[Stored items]
┌──
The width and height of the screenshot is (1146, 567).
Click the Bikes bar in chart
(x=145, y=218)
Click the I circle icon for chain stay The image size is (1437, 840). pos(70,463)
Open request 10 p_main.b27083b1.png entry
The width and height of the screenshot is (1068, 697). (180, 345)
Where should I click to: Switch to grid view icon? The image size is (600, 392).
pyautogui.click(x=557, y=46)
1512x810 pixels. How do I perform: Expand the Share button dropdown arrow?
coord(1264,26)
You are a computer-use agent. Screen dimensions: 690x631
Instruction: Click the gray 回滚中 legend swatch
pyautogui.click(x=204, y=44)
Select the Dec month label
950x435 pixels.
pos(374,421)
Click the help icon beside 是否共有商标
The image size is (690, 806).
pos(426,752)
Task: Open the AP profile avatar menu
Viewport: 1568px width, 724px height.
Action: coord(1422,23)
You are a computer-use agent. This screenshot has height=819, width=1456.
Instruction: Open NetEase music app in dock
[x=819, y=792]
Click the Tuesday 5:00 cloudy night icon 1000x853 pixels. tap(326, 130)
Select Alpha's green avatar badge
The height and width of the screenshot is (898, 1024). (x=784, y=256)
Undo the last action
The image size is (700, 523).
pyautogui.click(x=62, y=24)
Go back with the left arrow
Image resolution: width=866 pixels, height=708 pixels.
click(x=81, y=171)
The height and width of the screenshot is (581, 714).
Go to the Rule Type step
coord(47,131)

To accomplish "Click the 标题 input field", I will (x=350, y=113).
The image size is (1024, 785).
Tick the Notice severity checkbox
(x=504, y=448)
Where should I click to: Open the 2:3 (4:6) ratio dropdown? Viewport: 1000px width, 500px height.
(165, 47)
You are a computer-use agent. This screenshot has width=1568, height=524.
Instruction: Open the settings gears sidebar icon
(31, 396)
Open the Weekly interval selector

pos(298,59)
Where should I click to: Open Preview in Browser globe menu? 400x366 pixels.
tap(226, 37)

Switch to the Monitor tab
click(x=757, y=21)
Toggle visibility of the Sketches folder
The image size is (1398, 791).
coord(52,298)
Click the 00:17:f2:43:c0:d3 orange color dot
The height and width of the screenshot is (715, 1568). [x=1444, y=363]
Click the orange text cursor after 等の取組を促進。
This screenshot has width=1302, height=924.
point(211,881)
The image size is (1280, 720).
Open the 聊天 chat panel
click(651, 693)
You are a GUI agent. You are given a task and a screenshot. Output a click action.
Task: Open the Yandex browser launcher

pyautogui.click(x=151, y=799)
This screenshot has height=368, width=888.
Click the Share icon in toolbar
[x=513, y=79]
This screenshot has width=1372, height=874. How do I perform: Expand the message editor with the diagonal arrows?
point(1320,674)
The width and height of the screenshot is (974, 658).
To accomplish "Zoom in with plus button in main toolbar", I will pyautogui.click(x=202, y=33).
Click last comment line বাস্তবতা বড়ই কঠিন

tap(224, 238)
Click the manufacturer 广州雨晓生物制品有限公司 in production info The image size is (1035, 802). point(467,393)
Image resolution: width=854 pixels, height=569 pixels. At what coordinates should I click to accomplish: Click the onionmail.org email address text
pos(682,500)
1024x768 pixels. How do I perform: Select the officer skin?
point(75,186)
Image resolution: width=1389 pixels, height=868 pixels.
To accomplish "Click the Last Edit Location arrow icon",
└──
=== Aim of the exercise ===
Return all of the rows above as a JSON list of strings, with one string for each line and no blank lines.

=== Full solution ===
[
  "The width and height of the screenshot is (1146, 567).",
  "Click the Bikes bar in chart",
  "(x=145, y=218)",
  "Click the I circle icon for chain stay The image size is (1437, 840). pos(70,463)",
  "Open request 10 p_main.b27083b1.png entry",
  "The width and height of the screenshot is (1068, 697). (180, 345)",
  "Where should I click to: Switch to grid view icon? The image size is (600, 392).",
  "pyautogui.click(x=557, y=46)",
  "1512x810 pixels. How do I perform: Expand the Share button dropdown arrow?",
  "coord(1264,26)",
  "You are a computer-use agent. Screen dimensions: 690x631",
  "Instruction: Click the gray 回滚中 legend swatch",
  "pyautogui.click(x=204, y=44)",
  "Select the Dec month label",
  "950x435 pixels.",
  "pos(374,421)",
  "Click the help icon beside 是否共有商标",
  "The image size is (690, 806).",
  "pos(426,752)",
  "Task: Open the AP profile avatar menu",
  "Viewport: 1568px width, 724px height.",
  "Action: coord(1422,23)",
  "You are a computer-use agent. This screenshot has height=819, width=1456.",
  "Instruction: Open NetEase music app in dock",
  "[x=819, y=792]",
  "Click the Tuesday 5:00 cloudy night icon 1000x853 pixels. tap(326, 130)",
  "Select Alpha's green avatar badge",
  "The height and width of the screenshot is (898, 1024). (x=784, y=256)",
  "Undo the last action",
  "The image size is (700, 523).",
  "pyautogui.click(x=62, y=24)",
  "Go back with the left arrow",
  "Image resolution: width=866 pixels, height=708 pixels.",
  "click(x=81, y=171)",
  "The height and width of the screenshot is (581, 714).",
  "Go to the Rule Type step",
  "coord(47,131)",
  "To accomplish \"Click the 标题 input field\", I will (x=350, y=113).",
  "The image size is (1024, 785).",
  "Tick the Notice severity checkbox",
  "(x=504, y=448)",
  "Where should I click to: Open the 2:3 (4:6) ratio dropdown? Viewport: 1000px width, 500px height.",
  "(165, 47)",
  "You are a computer-use agent. This screenshot has width=1568, height=524.",
  "Instruction: Open the settings gears sidebar icon",
  "(31, 396)",
  "Open the Weekly interval selector",
  "pos(298,59)",
  "Where should I click to: Open Preview in Browser globe menu? 400x366 pixels.",
  "tap(226, 37)",
  "Switch to the Monitor tab",
  "click(x=757, y=21)",
  "Toggle visibility of the Sketches folder",
  "The image size is (1398, 791).",
  "coord(52,298)",
  "Click the 00:17:f2:43:c0:d3 orange color dot",
  "The height and width of the screenshot is (715, 1568). [x=1444, y=363]",
  "Click the orange text cursor after 等の取組を促進。",
  "This screenshot has width=1302, height=924.",
  "point(211,881)",
  "The image size is (1280, 720).",
  "Open the 聊天 chat panel",
  "click(651, 693)",
  "You are a GUI agent. You are given a task and a screenshot. Output a click action.",
  "Task: Open the Yandex browser launcher",
  "pyautogui.click(x=151, y=799)",
  "This screenshot has height=368, width=888.",
  "Click the Share icon in toolbar",
  "[x=513, y=79]",
  "This screenshot has width=1372, height=874. How do I perform: Expand the message editor with the diagonal arrows?",
  "point(1320,674)",
  "The width and height of the screenshot is (974, 658).",
  "To accomplish \"Zoom in with plus button in main toolbar\", I will pyautogui.click(x=202, y=33).",
  "Click last comment line বাস্তবতা বড়ই কঠিন",
  "tap(224, 238)",
  "Click the manufacturer 广州雨晓生物制品有限公司 in production info The image size is (1035, 802). point(467,393)",
  "Image resolution: width=854 pixels, height=569 pixels. At what coordinates should I click to accomplish: Click the onionmail.org email address text",
  "pos(682,500)",
  "1024x768 pixels. How do I perform: Select the officer skin?",
  "point(75,186)",
  "Image resolution: width=1389 pixels, height=868 pixels.",
  "To accomplish \"Click the Last Edit Location arrow icon\","
]